Tsunamis are long, powerful waves that are created by sub-sea earth movements – earthquakes, land and ice slips, meteor strikes. But not all earth movements create these waves, many give little or no effect.

A Tsunami occurs because the water mass of the ocean is displaced and, much like throwing a stone into a pond, waves are generated.The displacement in a Tsunami creates a wave which is very long – up to 200 km (125 miles).These waves travel in a very predictable way that is determined by the water depth. Anyone with a calculator can predict its speed (square root of 9.81 times the water depth) so in the deep abyssal plain of the Indian Ocean at 5,000 m this is 221m per second, about 800 km an hour (500 mph) – the speed of a jumbo jet. In spite of this speed and power, out at sea the wave is usually less than one metre high. It would take about 15 minutes to pass a boat and would be barely noticeable.

As the wave hits the shoreline it rapidly slows to about 50 km an hour (30 mph) but the back of the wave is still travelling faster in deeper water and so is catching up with the front – a water traffic jam is taking place.The water has to go somewhere, so it goes up, building a wave of 10, 20, even 30 m in height (some 30 to 100 ft).This wall of water finally arrives at the coast travelling at 30 to 50 km/hr (30 mph) causing massive destruction.

Dr Jon Copley is a marine biologist who specialises in deep sea animals. He joined an international team of scientists and film makers on an expedition looking for visual evidence of the earthquake that caused the devastating Boxing Day 2004 Tsunami. In this article he explains how biology can help geologists date the aftermath of an earthquake.

The steep sides of an underwater cliff materialise in the lights of the remotely operated vehicle. Aboard the ship, two and a half kilometres above, geologists crowd around the monitor, anxious to know if this is what we are searching for. But as we turn to survey the cliff face, an innocuous-looking bamboo coral dashes those hopes. It is firmly cemented to the cliff wall and certainly decades old.

We came here, off the coast of Sumatra, to look for signs of seabed upheaval from the earthquake that triggered the devastating Asian Tsunami. Led by Kate Moran of the University of Rhode Island, David Tappin of the British Geological Survey and David Mearns of Bluewater Recoveries Ltd, our expedition was one of several trying to piece together the events of 26 December 2004. How did the movement of the plates of the Earth's crust, deep beneath the ocean floor, translate into movements of the seabed and the ocean surface?

In the aftermath of the waves, researchers rushed to investigate the site of the earthquake, which was one of the largest ever recorded. In March 2005, Tim Henstock and Lisa McNeill of the National Oceanography Centre, Southampton, joined Dave Tappin aboard HMS Scott, the Royal Navy's premier deep water survey vessel. Their high-resolution maps of the earthquake zone identified the targets for our investigation: signs of scarps, slumps and possible underwater landslides that might have formed during the latest or previous earthquakes.

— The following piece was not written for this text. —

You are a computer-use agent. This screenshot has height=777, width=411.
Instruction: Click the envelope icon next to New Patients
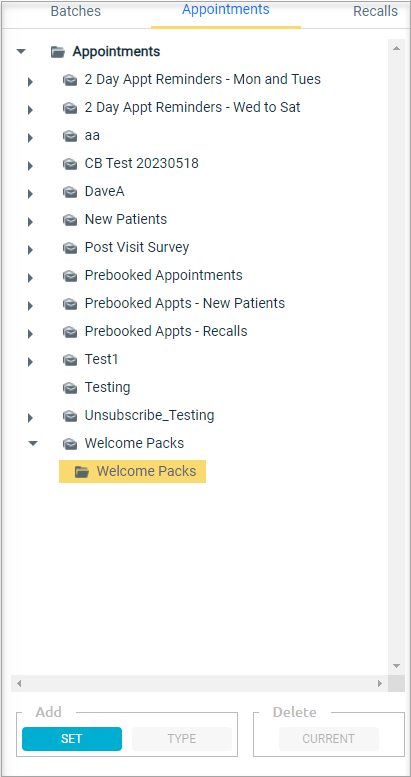(x=70, y=220)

Two months later, our team of geologists, geophysicists, wave modellers and biologists from the UK, US, Canada, France and India assembled for a three week expedition, filmed for documentaries on Discovery Channel and the BBC. The geologists and geophysicists made seismic surveys of the seabed features to reveal the structures beneath them, looking for faults that might link them to the deeper movement of the plates. Meanwhile, other members of the team directed dives using a remotely operated vehicle (ROV) to examine the same features close-up. Perhaps surprisingly, this is where biologists like me could contribute to the investigation.

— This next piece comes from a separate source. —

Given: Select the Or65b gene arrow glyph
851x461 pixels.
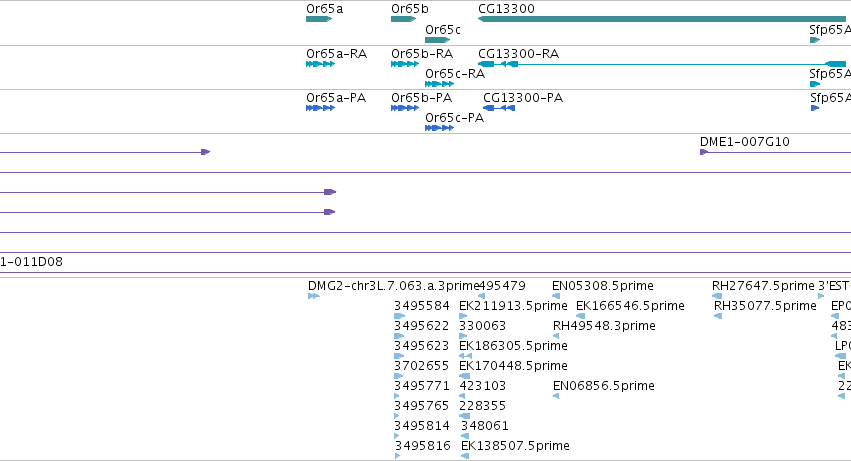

In many cases, deceptively fresh looking cliffs and cracks turned out to be home to sessile marine life too old to have grown since the earthquake. But at one site, nicknamed ‘the ditch’, there were no obvious signs of life, consistent with recent disturbance of the seafloor during an earthquake. Watching the video monitors in the darkened and air-conditioned ROV control room, it was often easy to believe that we were down there on the ocean floor, rather than sailing in hot equatorial sunshine. Paul Tyler and I from NOCS were funded on the expedition by the international Census of Marine Life, as the ROV dives provided a glimpse of the denizens of this little explored corner of the Indian Ocean. Sediment samples collected by the ROV may well contain new species of nematode worms and other small animals, thereby contributing to the Census goal of uncovering a million new species of marine life by 2010.

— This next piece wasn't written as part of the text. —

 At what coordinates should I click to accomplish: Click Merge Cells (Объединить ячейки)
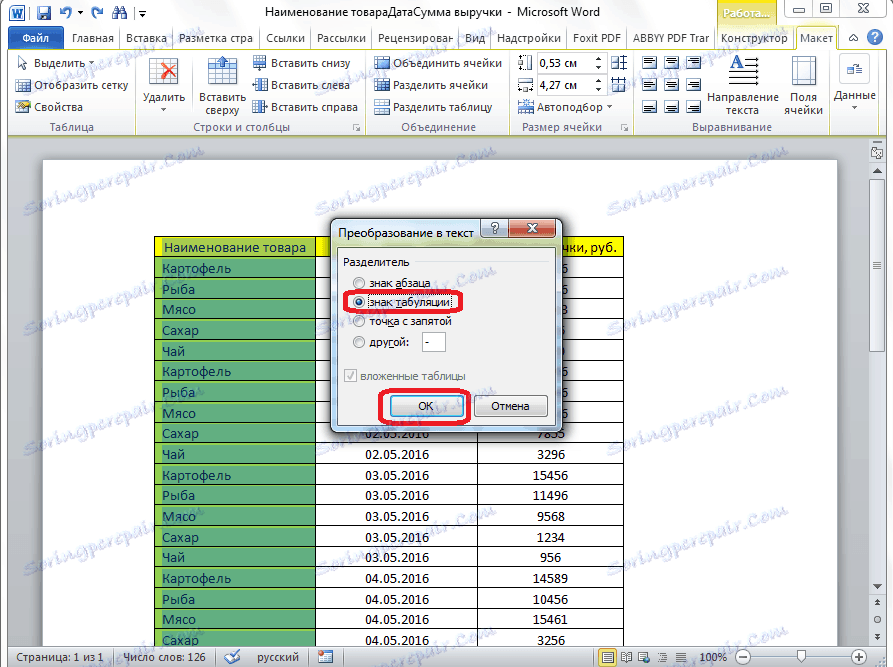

Since the Tsunami, other expeditions by Japanese and European researchers have surveyed the earthquake zone and wave modellers have refined their simulations to incorporate the information gleaned from the seafloor. In December 2006 a special session at the American Geophysical Union meeting in San Francisco brought together the results so far and highlighted areas for future collaboration. Although it may take years to fully interpret all the data from the earthquake, geologists and oceanographers should be better able to predict the impact of such events and help authorities plan for when the next Tsunami occurs. And on our dynamic planet, with 60 per cent of the population living on or near a coast, it is ‘when’ and not ‘if ’.